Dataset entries
>>>

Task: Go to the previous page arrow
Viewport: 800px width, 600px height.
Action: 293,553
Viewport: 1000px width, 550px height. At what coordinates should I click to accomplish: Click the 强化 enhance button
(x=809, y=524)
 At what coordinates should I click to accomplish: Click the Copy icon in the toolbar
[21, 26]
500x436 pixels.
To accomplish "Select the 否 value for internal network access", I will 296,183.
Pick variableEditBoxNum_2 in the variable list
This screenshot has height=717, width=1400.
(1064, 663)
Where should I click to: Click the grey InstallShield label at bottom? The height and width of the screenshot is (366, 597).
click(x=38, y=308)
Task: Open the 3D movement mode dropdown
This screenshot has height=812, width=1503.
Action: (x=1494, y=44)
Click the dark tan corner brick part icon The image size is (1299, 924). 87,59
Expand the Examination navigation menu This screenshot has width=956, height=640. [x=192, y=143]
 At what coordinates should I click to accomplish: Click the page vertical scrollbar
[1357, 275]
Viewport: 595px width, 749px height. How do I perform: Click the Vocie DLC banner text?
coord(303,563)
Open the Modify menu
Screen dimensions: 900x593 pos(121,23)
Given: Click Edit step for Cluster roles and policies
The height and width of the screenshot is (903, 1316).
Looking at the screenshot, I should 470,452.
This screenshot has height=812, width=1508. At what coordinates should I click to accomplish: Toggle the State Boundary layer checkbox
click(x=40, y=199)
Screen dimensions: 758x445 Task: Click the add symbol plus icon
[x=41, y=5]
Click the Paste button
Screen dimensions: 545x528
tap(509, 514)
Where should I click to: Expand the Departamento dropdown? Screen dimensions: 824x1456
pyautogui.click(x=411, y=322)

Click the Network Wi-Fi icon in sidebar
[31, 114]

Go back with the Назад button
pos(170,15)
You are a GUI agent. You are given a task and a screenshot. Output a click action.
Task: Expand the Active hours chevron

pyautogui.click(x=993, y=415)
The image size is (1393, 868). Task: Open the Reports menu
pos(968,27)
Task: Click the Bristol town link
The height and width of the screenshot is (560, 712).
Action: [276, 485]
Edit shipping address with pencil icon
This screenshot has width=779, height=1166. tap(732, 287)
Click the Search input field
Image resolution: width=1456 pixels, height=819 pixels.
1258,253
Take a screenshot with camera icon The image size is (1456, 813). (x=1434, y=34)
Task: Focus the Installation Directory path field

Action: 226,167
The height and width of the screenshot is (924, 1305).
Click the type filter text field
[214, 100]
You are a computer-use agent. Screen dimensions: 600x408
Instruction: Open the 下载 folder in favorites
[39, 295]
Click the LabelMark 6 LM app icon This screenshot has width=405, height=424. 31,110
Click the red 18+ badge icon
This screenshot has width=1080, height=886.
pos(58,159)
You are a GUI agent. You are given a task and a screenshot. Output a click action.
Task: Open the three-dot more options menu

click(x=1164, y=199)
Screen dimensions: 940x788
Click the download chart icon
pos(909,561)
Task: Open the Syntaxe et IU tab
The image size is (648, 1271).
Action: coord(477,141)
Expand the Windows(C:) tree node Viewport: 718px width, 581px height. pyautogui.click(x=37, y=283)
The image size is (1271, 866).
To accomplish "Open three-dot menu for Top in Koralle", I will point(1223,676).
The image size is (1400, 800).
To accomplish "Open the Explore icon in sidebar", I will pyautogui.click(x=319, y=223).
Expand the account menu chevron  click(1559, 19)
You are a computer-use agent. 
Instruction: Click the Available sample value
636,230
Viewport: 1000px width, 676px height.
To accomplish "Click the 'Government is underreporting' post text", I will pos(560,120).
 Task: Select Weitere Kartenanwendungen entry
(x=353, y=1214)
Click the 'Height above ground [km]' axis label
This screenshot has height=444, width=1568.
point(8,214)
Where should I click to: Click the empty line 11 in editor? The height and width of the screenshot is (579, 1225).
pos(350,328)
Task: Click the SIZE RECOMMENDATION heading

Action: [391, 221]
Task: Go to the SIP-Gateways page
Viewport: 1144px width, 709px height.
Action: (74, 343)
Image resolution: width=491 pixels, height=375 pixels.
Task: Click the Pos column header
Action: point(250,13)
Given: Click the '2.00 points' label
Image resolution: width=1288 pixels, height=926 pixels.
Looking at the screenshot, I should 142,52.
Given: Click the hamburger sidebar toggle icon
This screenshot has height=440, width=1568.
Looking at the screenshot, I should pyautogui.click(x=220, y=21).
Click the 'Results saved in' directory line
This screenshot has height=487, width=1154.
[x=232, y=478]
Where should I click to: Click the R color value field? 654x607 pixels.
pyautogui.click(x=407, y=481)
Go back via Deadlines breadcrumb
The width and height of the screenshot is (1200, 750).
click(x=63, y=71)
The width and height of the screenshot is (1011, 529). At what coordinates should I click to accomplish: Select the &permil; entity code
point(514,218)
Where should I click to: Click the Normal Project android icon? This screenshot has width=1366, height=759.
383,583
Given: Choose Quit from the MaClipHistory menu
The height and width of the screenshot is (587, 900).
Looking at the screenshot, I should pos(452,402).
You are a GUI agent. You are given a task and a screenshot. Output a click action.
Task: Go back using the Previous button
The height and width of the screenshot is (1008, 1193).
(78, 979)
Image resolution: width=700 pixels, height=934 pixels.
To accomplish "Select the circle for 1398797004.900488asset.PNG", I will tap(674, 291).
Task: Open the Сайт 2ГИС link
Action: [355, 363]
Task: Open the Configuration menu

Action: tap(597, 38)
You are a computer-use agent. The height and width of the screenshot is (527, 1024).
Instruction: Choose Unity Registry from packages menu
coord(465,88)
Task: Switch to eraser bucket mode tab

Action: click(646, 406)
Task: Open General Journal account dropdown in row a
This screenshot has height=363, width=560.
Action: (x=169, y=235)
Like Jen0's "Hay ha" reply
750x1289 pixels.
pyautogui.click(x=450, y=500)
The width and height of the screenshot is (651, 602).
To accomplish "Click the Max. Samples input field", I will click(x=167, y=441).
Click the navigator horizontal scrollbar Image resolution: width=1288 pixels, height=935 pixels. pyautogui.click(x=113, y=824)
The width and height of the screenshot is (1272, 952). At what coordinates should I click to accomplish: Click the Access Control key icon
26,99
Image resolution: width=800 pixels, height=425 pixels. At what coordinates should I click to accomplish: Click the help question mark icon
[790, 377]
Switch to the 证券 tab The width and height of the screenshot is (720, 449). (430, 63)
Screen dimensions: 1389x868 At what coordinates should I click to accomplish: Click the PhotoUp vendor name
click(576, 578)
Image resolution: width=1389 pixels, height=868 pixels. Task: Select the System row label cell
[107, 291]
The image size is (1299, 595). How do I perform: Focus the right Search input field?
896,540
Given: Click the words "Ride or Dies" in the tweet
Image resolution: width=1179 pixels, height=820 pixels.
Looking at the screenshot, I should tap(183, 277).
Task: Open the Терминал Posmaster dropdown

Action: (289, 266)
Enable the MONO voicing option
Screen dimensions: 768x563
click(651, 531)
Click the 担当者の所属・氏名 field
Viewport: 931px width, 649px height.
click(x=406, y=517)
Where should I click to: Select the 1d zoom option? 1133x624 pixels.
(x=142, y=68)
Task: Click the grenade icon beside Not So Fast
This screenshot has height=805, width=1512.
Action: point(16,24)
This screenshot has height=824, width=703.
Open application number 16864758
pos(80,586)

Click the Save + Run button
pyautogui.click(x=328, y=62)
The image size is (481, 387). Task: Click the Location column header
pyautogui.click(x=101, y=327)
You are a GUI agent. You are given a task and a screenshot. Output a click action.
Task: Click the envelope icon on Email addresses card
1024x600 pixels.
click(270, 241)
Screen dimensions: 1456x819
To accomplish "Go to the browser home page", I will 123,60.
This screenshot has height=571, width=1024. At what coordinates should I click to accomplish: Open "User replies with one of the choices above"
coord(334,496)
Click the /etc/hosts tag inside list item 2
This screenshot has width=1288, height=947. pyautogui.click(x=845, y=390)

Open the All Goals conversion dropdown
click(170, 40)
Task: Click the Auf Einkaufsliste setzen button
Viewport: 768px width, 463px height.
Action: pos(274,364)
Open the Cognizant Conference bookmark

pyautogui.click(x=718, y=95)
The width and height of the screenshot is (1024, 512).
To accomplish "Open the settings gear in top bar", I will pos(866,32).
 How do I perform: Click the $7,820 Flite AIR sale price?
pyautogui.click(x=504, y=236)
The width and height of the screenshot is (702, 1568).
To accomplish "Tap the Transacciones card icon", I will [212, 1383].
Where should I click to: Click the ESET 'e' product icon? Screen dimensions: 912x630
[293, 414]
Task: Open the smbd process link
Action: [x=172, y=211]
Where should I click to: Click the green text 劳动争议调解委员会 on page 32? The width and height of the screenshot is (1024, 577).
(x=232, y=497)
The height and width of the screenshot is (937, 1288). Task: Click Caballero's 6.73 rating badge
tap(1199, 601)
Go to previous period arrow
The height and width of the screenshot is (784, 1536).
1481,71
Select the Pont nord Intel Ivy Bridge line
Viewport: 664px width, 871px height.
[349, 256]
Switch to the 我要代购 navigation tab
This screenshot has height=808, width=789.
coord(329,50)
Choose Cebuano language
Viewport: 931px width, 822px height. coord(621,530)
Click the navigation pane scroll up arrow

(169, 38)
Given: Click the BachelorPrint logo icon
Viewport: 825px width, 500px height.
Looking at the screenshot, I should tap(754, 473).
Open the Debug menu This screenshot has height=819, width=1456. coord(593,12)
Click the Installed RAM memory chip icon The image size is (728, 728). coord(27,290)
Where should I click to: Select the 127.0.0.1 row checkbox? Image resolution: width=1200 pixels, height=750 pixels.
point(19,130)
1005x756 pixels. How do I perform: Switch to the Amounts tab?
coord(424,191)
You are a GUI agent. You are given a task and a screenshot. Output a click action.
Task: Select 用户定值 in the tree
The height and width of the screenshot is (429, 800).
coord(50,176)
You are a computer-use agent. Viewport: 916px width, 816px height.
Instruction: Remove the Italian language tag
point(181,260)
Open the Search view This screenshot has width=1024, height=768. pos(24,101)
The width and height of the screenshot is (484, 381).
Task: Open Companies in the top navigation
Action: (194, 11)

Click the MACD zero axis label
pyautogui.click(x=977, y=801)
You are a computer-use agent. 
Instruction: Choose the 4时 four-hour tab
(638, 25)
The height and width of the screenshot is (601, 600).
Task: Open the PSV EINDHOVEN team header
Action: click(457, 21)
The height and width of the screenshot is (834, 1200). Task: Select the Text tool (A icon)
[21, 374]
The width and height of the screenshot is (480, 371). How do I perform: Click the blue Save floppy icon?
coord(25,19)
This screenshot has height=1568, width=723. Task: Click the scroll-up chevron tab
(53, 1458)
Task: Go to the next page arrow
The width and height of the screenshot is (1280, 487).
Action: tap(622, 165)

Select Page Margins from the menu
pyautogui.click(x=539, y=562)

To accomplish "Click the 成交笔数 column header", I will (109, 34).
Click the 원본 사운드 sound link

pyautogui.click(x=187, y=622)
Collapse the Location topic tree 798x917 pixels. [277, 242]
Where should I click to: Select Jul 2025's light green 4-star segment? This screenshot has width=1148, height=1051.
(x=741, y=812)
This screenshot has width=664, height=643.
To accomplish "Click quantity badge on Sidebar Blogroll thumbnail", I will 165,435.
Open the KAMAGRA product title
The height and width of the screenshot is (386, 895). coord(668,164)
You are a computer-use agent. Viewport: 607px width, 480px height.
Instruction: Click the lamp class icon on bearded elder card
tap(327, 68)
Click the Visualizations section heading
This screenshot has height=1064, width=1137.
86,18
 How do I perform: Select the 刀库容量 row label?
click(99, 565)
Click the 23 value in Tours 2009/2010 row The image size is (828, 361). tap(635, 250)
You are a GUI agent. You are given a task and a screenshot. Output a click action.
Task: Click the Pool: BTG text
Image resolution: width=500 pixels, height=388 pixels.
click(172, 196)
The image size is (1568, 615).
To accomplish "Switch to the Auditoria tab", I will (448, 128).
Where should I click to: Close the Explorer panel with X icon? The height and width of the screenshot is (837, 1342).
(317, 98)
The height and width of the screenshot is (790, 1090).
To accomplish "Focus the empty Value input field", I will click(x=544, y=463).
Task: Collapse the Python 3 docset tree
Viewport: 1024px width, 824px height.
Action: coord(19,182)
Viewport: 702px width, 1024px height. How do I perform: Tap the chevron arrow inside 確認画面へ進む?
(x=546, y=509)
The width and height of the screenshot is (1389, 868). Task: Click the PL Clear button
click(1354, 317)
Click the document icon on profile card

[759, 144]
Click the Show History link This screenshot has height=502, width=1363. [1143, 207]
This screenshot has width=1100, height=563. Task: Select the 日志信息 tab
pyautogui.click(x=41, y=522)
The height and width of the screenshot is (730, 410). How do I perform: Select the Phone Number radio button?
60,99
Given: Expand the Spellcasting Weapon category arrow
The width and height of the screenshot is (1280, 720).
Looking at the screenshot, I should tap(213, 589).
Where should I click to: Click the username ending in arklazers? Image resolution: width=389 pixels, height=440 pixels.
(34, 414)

<<<

_YOUR GOAL:_ Begin at the line above that has "Viewport: 1144px width, 709px height." and stop after the line that has "Image resolution: width=700", copying each line exactly and adding nothing else.

_EXPECTED ANSWER:_
Viewport: 1144px width, 709px height.
Action: (74, 343)
Image resolution: width=491 pixels, height=375 pixels.
Task: Click the Pos column header
Action: point(250,13)
Given: Click the '2.00 points' label
Image resolution: width=1288 pixels, height=926 pixels.
Looking at the screenshot, I should 142,52.
Given: Click the hamburger sidebar toggle icon
This screenshot has height=440, width=1568.
Looking at the screenshot, I should pyautogui.click(x=220, y=21).
Click the 'Results saved in' directory line
This screenshot has height=487, width=1154.
[x=232, y=478]
Where should I click to: Click the R color value field? 654x607 pixels.
pyautogui.click(x=407, y=481)
Go back via Deadlines breadcrumb
The width and height of the screenshot is (1200, 750).
click(x=63, y=71)
The width and height of the screenshot is (1011, 529). At what coordinates should I click to accomplish: Select the &permil; entity code
point(514,218)
Where should I click to: Click the Normal Project android icon? This screenshot has width=1366, height=759.
383,583
Given: Choose Quit from the MaClipHistory menu
The height and width of the screenshot is (587, 900).
Looking at the screenshot, I should pos(452,402).
You are a GUI agent. You are given a task and a screenshot. Output a click action.
Task: Go back using the Previous button
The height and width of the screenshot is (1008, 1193).
(78, 979)
Image resolution: width=700 pixels, height=934 pixels.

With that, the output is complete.